[Instruction]:
Copy the lines of the items below, starting at the line that contains "What are the" and ending at the line that contains "chart is located at coordinates (259, 72).", with both of those lines included. Reproduce every line character for character.

— start Given entries —

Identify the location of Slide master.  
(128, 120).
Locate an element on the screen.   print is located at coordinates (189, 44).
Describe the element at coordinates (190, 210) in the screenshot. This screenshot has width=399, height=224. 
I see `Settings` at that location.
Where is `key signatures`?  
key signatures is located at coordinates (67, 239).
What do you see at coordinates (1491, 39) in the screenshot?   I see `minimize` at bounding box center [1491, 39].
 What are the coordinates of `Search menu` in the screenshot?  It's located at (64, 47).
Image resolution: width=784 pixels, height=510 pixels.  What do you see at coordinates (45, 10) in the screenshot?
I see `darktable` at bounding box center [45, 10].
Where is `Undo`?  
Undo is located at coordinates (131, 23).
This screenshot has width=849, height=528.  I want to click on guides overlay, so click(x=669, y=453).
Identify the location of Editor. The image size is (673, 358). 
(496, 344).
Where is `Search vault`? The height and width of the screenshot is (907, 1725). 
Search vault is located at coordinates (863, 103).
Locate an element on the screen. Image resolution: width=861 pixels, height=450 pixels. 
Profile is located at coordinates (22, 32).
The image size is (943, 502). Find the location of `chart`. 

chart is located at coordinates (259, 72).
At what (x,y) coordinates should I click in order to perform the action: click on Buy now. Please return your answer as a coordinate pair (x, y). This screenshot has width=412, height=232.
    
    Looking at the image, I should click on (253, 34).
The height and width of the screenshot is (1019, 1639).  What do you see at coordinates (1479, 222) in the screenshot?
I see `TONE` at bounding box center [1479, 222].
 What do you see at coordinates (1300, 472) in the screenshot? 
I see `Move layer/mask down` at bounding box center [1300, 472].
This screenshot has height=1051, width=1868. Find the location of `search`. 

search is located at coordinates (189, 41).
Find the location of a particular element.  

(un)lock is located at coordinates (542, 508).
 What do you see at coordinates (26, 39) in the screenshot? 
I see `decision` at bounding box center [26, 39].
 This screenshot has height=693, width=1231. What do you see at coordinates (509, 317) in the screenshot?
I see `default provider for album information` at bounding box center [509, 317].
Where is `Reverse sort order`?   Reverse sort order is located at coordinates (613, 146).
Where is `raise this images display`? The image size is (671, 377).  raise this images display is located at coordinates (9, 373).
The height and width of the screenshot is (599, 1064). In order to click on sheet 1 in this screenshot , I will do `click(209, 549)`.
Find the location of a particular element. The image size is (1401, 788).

— end Given entries —

[Final result]:
 What are the coordinates of `Search menu` in the screenshot?  It's located at (64, 47).
Image resolution: width=784 pixels, height=510 pixels.  What do you see at coordinates (45, 10) in the screenshot?
I see `darktable` at bounding box center [45, 10].
Where is `Undo`?  
Undo is located at coordinates (131, 23).
This screenshot has width=849, height=528.  I want to click on guides overlay, so click(x=669, y=453).
Identify the location of Editor. The image size is (673, 358). 
(496, 344).
Where is `Search vault`? The height and width of the screenshot is (907, 1725). 
Search vault is located at coordinates (863, 103).
Locate an element on the screen. Image resolution: width=861 pixels, height=450 pixels. 
Profile is located at coordinates (22, 32).
The image size is (943, 502). Find the location of `chart`. 

chart is located at coordinates (259, 72).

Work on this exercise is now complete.